My first real rigging post! Yay!
First, watch this video (there’s no audio, your speakers aren’t broken):
Second, I love Blender 2.5. So many awesome new features to help me make better rigs. I shouldn’t even say that. It’s not even features, so much as the new core design choices.
For example, notice the custom rig UI elements integrated directly into the side bar? It makes me so happy. And it wasn’t even that hard. Just some python scripting.
Okay, okay. I’m gushing. Let’s get down to rig itself.
In the video above, I’m mostly showing off the spine rig. The spine and neck rigs for this character are my Big Proud Thing™ in this rig, because the rest of the awesomeness is thanks to 2.5, not me.
First, notice that there are only two controls for the spine: the hips (name “pelvis” in the rig) and the rib cage (named “torso” in the rig). I should probably name them better…
Anyway, animating with rigs that have 3+ bones to manage the spine has been a peeve of mine for years. It’s a pain to manage, and 90% of the time you just want to tell the rig “bend and twist this way”. So with this rig I simplified it to a single control that just does the “right thing” (i.e. approximately bio-mechanically correct) most of the time. You just give it the orientation of the rib cage with one control, and the orientation of the hips with the other, and the rig figures out automagically what everything inbetween should do to accomplish that in a plausible way.

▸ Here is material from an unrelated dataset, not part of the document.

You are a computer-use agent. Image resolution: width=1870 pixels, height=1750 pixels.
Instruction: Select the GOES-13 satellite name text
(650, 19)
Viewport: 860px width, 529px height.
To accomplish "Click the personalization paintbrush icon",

In addition to that there is a “pivot slide” slider in the sidebar that lets you place the pivot point of the rotation. And what I mean by that is it defines what point on the spine should remain stationary in space when you rotate the two controls.
For example, by default that spot is at the hips, so in the video when I’m first rotating the upper body, the hips aren’t moving. And when I rotate the hips, the upper body moves to accommodate the bend of the spine. But you can also set that point to the upper body, as I did later in the video. Then when I rotate the hips, the upper body stays put. And when I rotate the upper body, the hips move to accommodate. But you can set that “stay put” point to be anywhere along the length of the spine. Setting it near the hips is useful for things like walk cycles, setting it near the upper body is useful for swinging from the arms or bracing against a wall. Setting it towards the middle is useful for quadruped types of motion.
Anyway, I’m being long-winded, and that makes this seem complex. But it’s actually really simple to use. Watch the video again. It will make sense. 🙂
Of course, animators need control and flexibility, so you’re not limited to this simplified system. I didn’t show it in the video, but if you need more specific control over the spine pose, the raw spine bones are accessible in the “body extras” layer, and you can animate directly with them like normal. You can even combine the two systems (they layer on top of each other nicely). And lastly, you can also tweak the amount of bend that happens at each spine joint during the automatic bending with some extra sliders (which I also didn’t show).
But this simpler control system on its own is enough for probably 90% of situations.
The neck control is similar, but even simpler. You just specify the orientation of the head, and it works out the proper neck rotation. (Again, you can easily get more control if you need it.)
Aside from those setups, one of the nice things about this rig is how it decides what sliders to show at any given time. I’ve scripted it so that any sliders relevant to the currently selected control(s) get’s displayed. So, for example, the IK switch property for the right leg actually belongs to the right IK foot control. But thanks to the scripting it shows up when you select any control of the right leg.
For those who are curious, here is the blend file:
Note that it requires a recent SVN build of Blender 2.5. The alpha 0 release doesn’t work with it. Also, if you don’t see the custom UI controls, just run the script in the text window. In theory it should run automagically, but there are still bugs that need to be fixed with that.